** Opening Records supplied block **

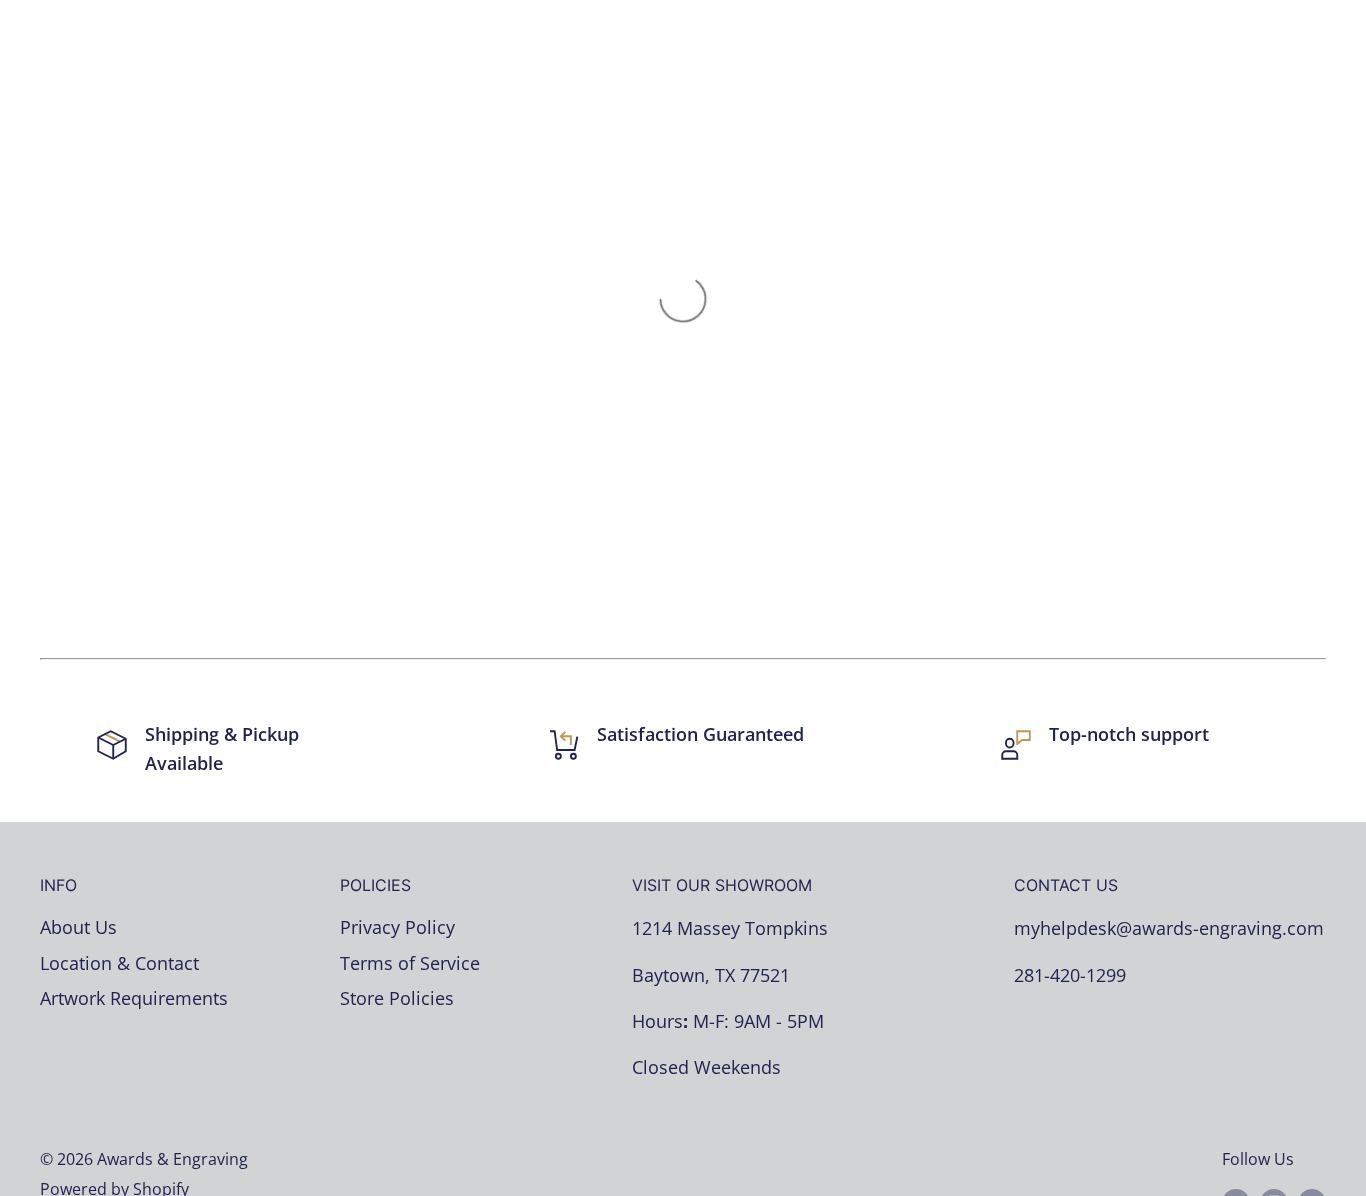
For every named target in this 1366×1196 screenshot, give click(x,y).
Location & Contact (119, 963)
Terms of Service (410, 963)
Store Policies (397, 998)
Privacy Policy (397, 927)
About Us (78, 927)
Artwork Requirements (134, 998)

** Closing Records supplied block **

• Activity:
Could you please return the entries above exactly, minus the pictures?

• Output of the task:
For every named target in this 1366×1196 screenshot, give click(x,y).
Location & Contact (119, 963)
Terms of Service (410, 963)
Store Policies (397, 998)
Privacy Policy (397, 927)
About Us (78, 927)
Artwork Requirements (134, 998)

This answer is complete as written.